### The task:
In full and word for word, copy the records that follow.

[Stored entries]
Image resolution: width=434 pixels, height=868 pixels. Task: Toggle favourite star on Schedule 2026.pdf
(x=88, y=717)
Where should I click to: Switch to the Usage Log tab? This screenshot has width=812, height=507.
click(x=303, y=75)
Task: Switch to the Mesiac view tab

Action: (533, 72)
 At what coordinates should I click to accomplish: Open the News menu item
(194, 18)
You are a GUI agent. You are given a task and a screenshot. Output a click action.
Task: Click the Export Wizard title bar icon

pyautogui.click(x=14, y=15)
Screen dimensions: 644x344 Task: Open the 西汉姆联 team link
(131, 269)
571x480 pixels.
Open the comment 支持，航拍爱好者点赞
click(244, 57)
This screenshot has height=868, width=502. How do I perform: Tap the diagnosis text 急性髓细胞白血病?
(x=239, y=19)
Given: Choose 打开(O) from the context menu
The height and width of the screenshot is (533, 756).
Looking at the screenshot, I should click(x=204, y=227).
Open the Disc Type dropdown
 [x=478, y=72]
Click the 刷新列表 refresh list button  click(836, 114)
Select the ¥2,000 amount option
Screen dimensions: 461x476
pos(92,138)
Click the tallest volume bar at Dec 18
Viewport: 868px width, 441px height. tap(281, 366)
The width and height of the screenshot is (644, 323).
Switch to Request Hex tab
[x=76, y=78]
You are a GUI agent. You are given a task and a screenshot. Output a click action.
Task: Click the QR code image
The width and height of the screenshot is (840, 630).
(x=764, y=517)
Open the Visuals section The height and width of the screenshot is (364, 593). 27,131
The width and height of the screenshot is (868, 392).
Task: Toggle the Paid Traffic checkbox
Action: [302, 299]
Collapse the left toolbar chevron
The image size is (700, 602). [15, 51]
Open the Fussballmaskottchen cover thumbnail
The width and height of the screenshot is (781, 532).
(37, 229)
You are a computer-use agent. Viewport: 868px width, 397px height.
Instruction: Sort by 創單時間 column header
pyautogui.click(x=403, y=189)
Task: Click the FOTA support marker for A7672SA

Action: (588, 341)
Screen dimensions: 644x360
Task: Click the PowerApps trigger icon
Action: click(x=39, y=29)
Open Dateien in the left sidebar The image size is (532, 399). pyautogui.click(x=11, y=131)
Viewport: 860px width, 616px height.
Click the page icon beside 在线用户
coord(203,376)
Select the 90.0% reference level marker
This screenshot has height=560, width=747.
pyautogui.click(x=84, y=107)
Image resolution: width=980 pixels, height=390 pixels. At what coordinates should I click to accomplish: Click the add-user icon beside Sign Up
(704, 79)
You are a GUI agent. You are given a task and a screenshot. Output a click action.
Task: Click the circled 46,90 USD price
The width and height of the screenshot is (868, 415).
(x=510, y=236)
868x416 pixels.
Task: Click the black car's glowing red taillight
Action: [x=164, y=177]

### Task output:
Image resolution: width=434 pixels, height=868 pixels. Task: Toggle favourite star on Schedule 2026.pdf
(x=88, y=717)
Where should I click to: Switch to the Usage Log tab? This screenshot has width=812, height=507.
click(x=303, y=75)
Task: Switch to the Mesiac view tab

Action: (533, 72)
 At what coordinates should I click to accomplish: Open the News menu item
(194, 18)
You are a GUI agent. You are given a task and a screenshot. Output a click action.
Task: Click the Export Wizard title bar icon

pyautogui.click(x=14, y=15)
Screen dimensions: 644x344 Task: Open the 西汉姆联 team link
(131, 269)
571x480 pixels.
Open the comment 支持，航拍爱好者点赞
click(244, 57)
This screenshot has height=868, width=502. How do I perform: Tap the diagnosis text 急性髓细胞白血病?
(x=239, y=19)
Given: Choose 打开(O) from the context menu
The height and width of the screenshot is (533, 756).
Looking at the screenshot, I should click(x=204, y=227).
Open the Disc Type dropdown
 [x=478, y=72]
Click the 刷新列表 refresh list button  click(836, 114)
Select the ¥2,000 amount option
Screen dimensions: 461x476
pos(92,138)
Click the tallest volume bar at Dec 18
Viewport: 868px width, 441px height. tap(281, 366)
The width and height of the screenshot is (644, 323).
Switch to Request Hex tab
[x=76, y=78]
You are a GUI agent. You are given a task and a screenshot. Output a click action.
Task: Click the QR code image
The width and height of the screenshot is (840, 630).
(x=764, y=517)
Open the Visuals section The height and width of the screenshot is (364, 593). 27,131
The width and height of the screenshot is (868, 392).
Task: Toggle the Paid Traffic checkbox
Action: [302, 299]
Collapse the left toolbar chevron
The image size is (700, 602). [15, 51]
Open the Fussballmaskottchen cover thumbnail
The width and height of the screenshot is (781, 532).
(37, 229)
You are a computer-use agent. Viewport: 868px width, 397px height.
Instruction: Sort by 創單時間 column header
pyautogui.click(x=403, y=189)
Task: Click the FOTA support marker for A7672SA

Action: (588, 341)
Screen dimensions: 644x360
Task: Click the PowerApps trigger icon
Action: click(x=39, y=29)
Open Dateien in the left sidebar The image size is (532, 399). pyautogui.click(x=11, y=131)
Viewport: 860px width, 616px height.
Click the page icon beside 在线用户
coord(203,376)
Select the 90.0% reference level marker
This screenshot has height=560, width=747.
pyautogui.click(x=84, y=107)
Image resolution: width=980 pixels, height=390 pixels. At what coordinates should I click to accomplish: Click the add-user icon beside Sign Up
(704, 79)
You are a GUI agent. You are given a task and a screenshot. Output a click action.
Task: Click the circled 46,90 USD price
The width and height of the screenshot is (868, 415).
(x=510, y=236)
868x416 pixels.
Task: Click the black car's glowing red taillight
Action: [x=164, y=177]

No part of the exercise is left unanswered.